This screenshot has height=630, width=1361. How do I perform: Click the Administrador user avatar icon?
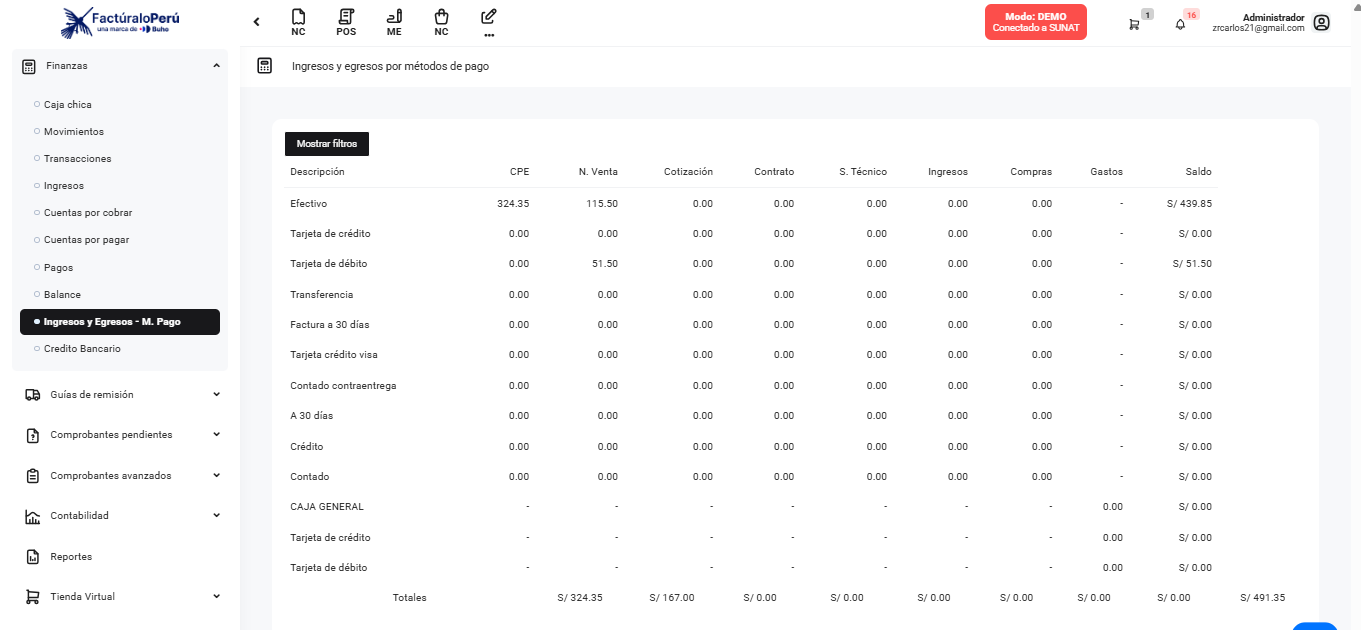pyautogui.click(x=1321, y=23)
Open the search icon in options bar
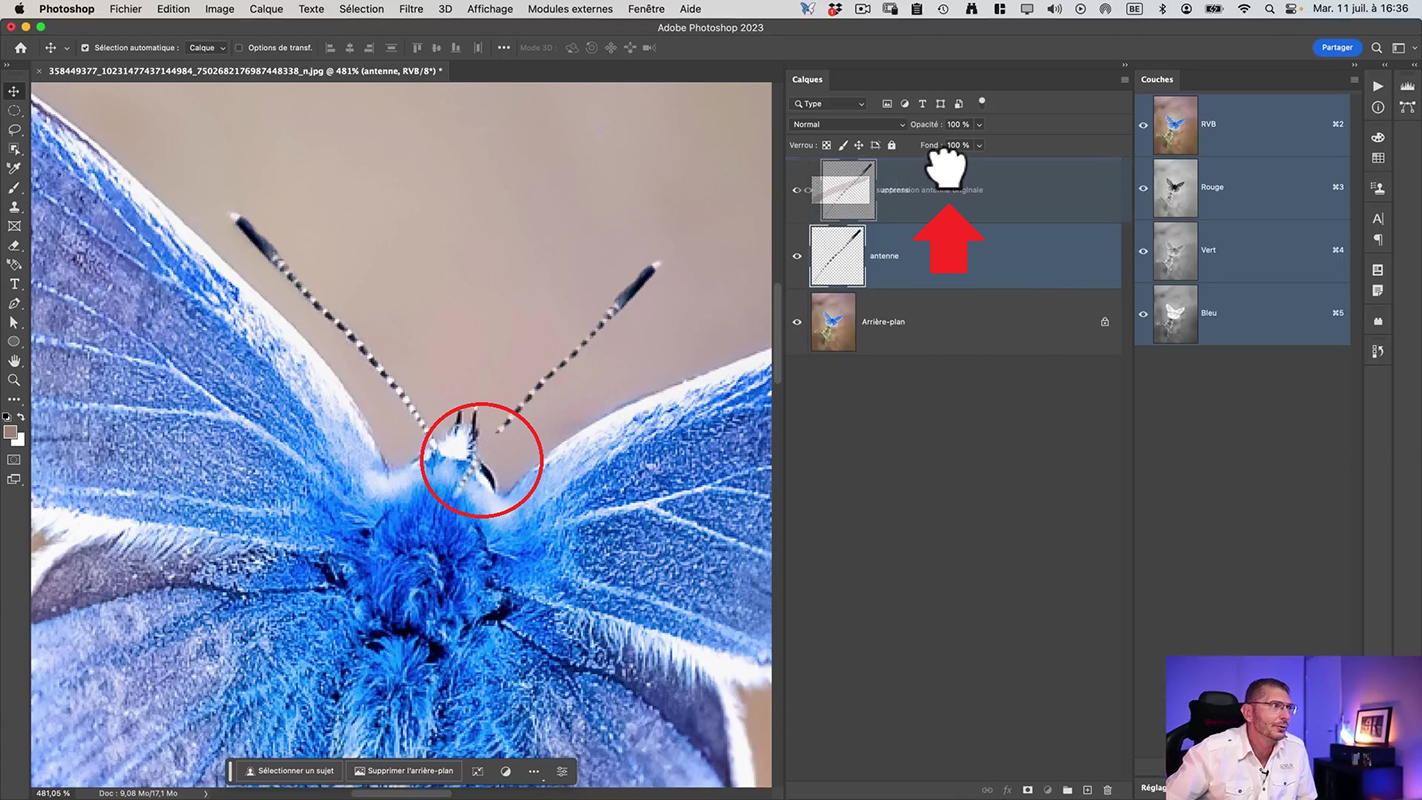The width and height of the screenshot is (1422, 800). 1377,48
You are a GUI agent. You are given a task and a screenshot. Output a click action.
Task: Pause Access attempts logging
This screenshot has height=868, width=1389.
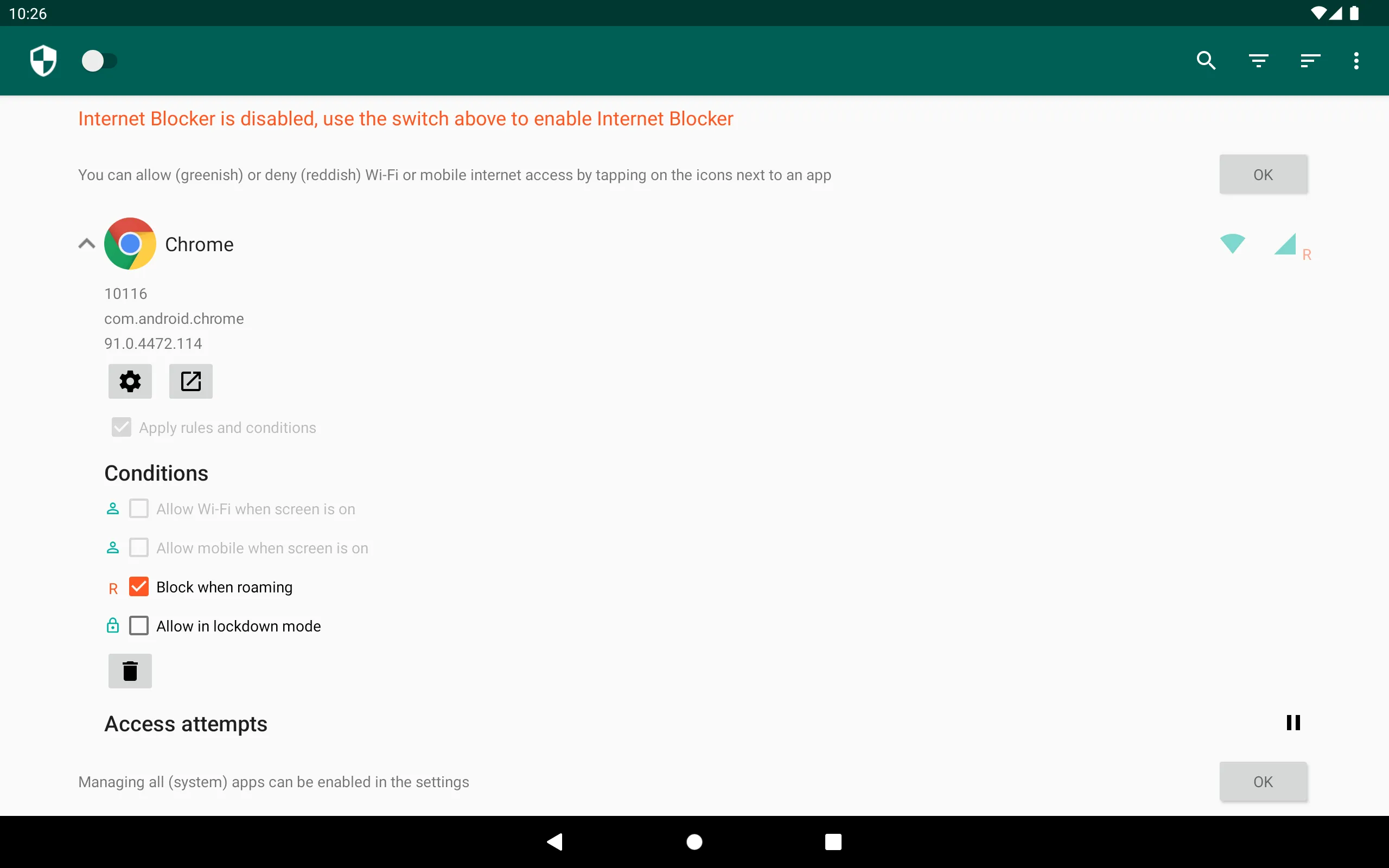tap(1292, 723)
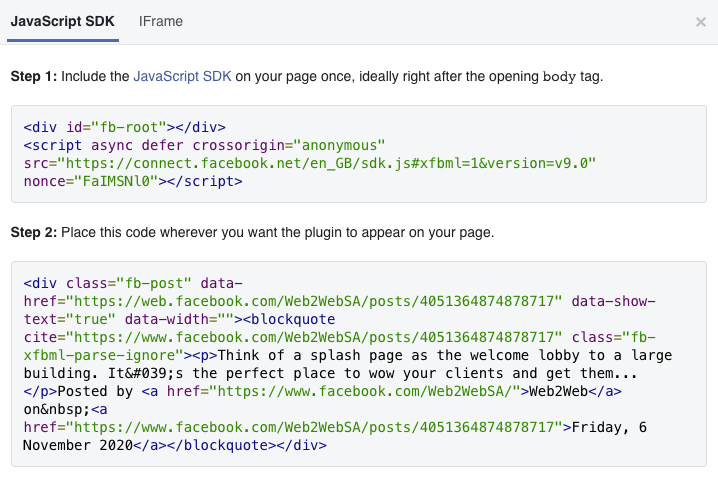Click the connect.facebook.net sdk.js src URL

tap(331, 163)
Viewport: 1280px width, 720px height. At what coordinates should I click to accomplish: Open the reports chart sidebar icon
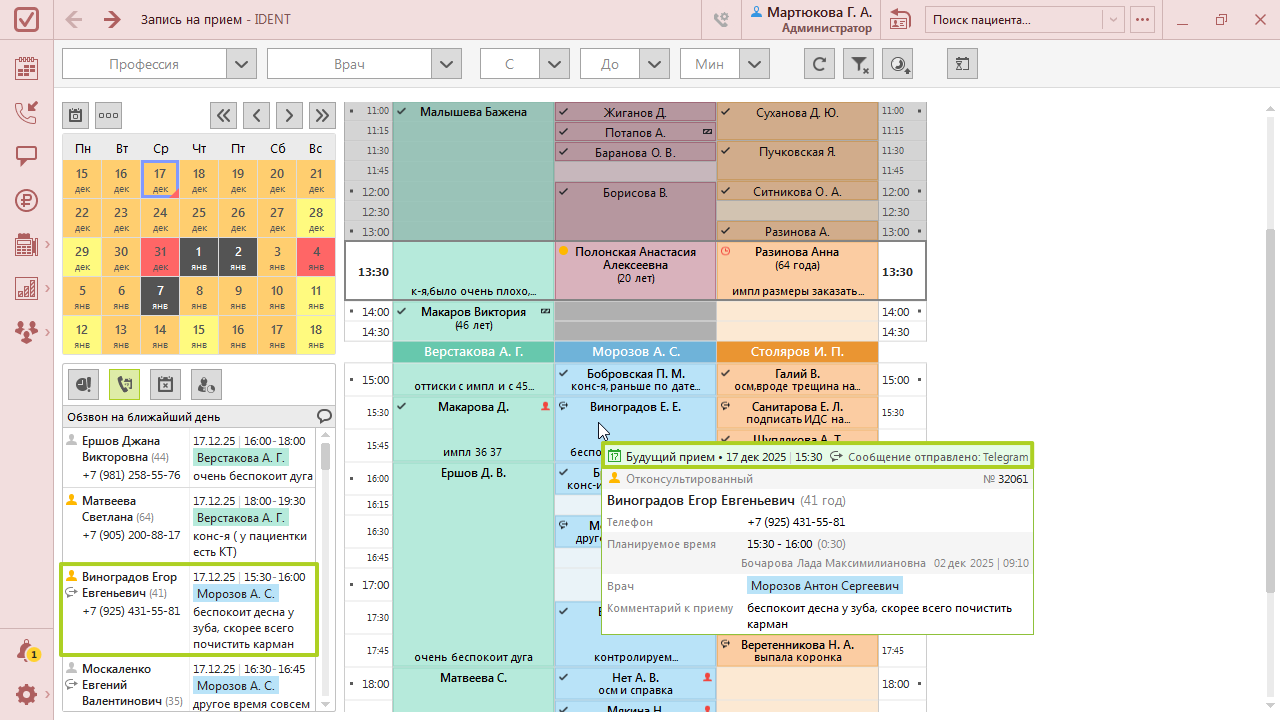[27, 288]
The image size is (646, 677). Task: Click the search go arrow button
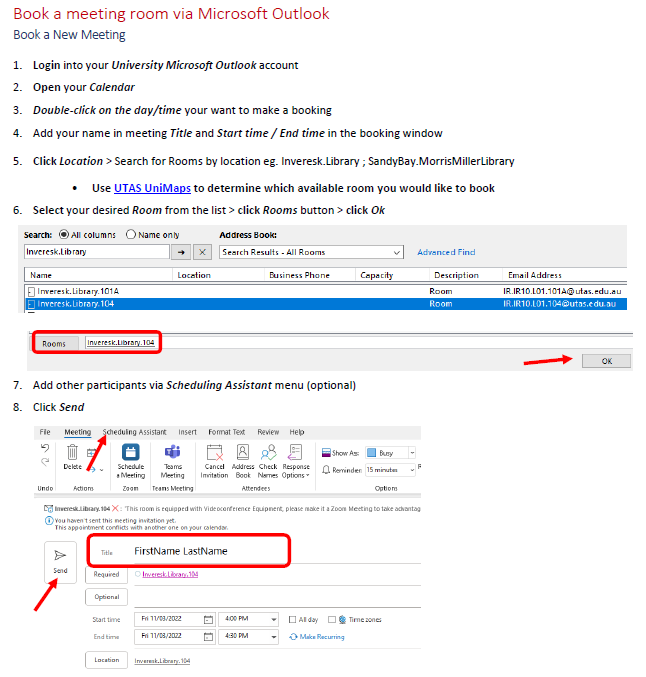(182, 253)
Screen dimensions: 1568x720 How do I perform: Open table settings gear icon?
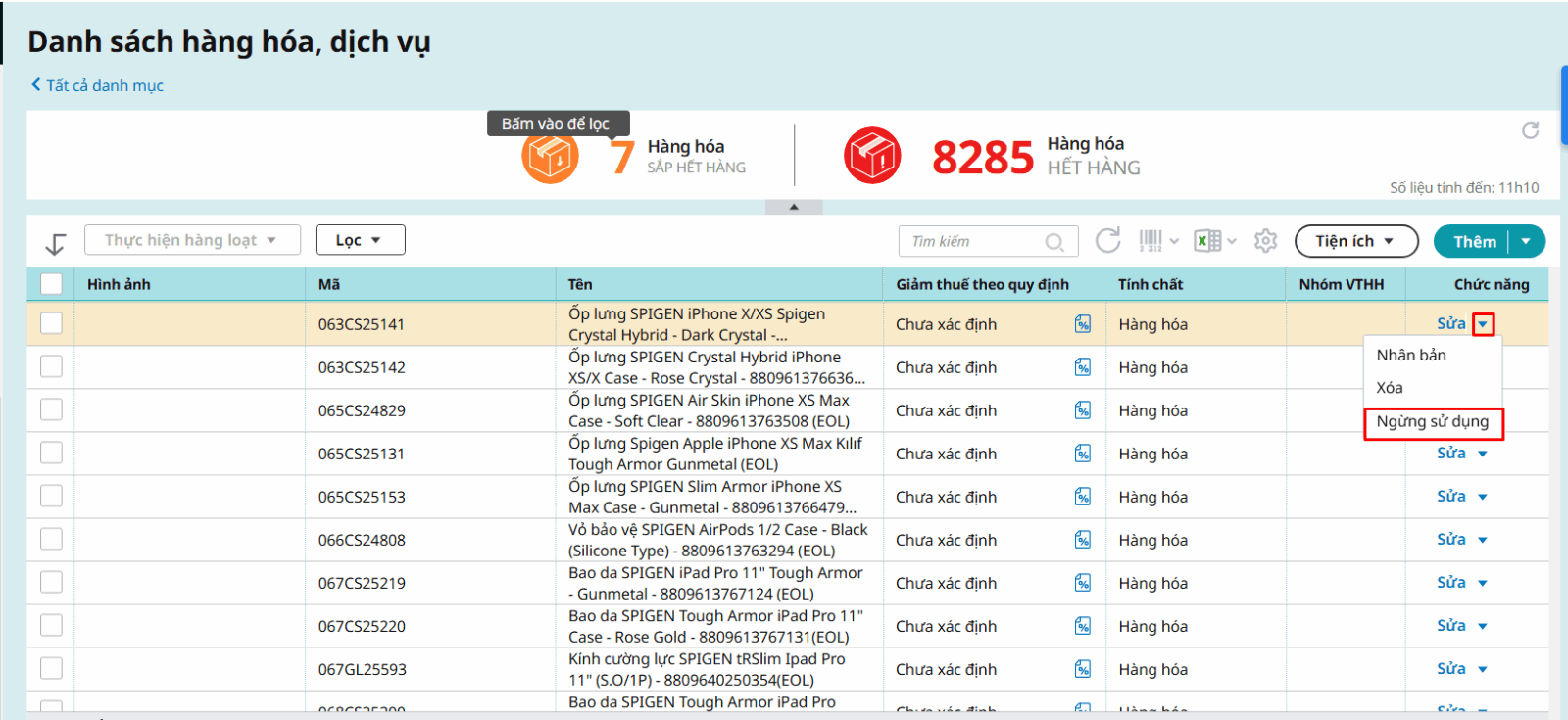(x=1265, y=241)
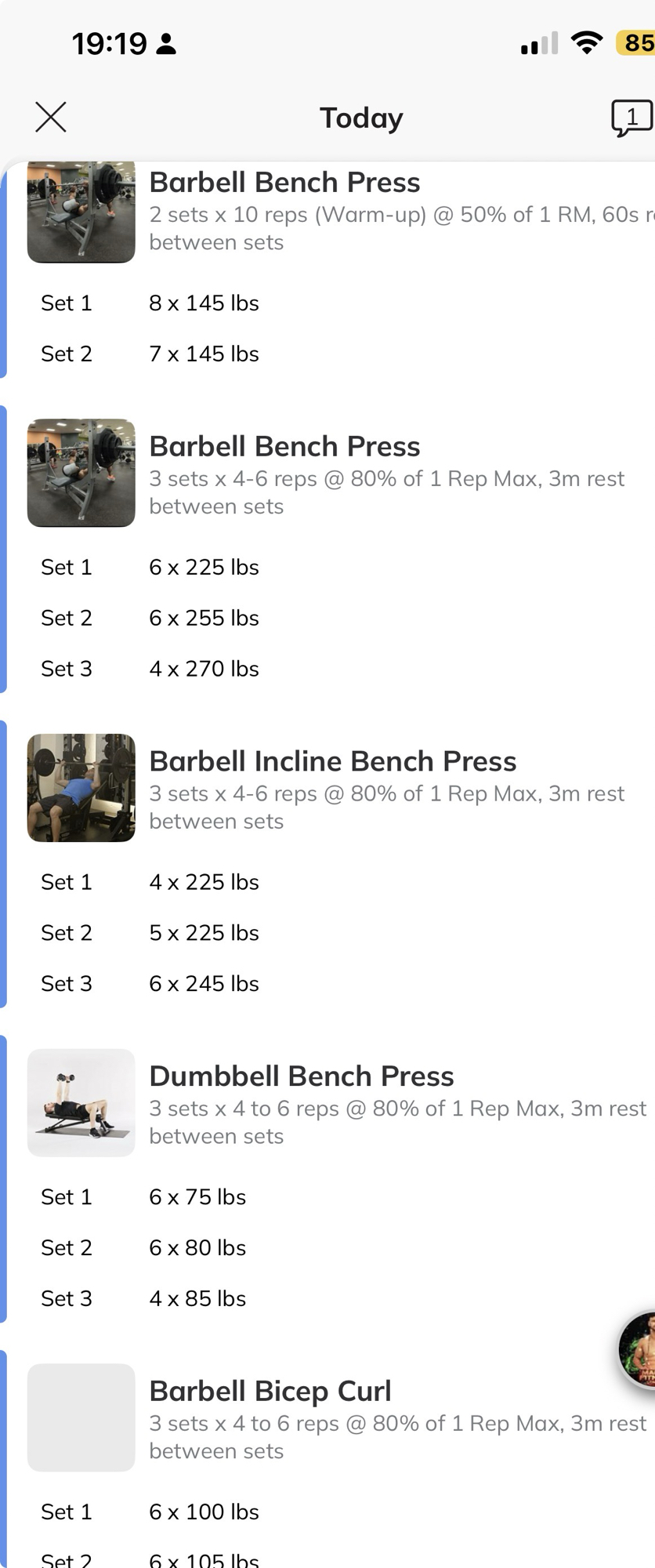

-------------------------

(To do):
Replace "icon" with "symbol" wherever it appears in the lines above, and write the lines out again with nothing else changed. Leave the pictures out.

(Output):
This screenshot has height=630, width=1361. How do I perform: Click the Administrador user avatar symbol?
pyautogui.click(x=1321, y=23)
Open the search symbol in options bar
The width and height of the screenshot is (1422, 800). 1377,48
You are a GUI agent. You are given a task and a screenshot. Output a click action.
Task: Pause Access attempts logging
This screenshot has height=868, width=1389.
tap(1292, 723)
Click the connect.facebook.net sdk.js src URL

tap(331, 163)
Viewport: 1280px width, 720px height. At what coordinates should I click to accomplish: Open the reports chart sidebar symbol
[27, 288]
The image size is (646, 677). Task: Click the search go arrow button
(182, 253)
Screen dimensions: 1568x720 How do I perform: Open table settings gear symbol?
(x=1265, y=241)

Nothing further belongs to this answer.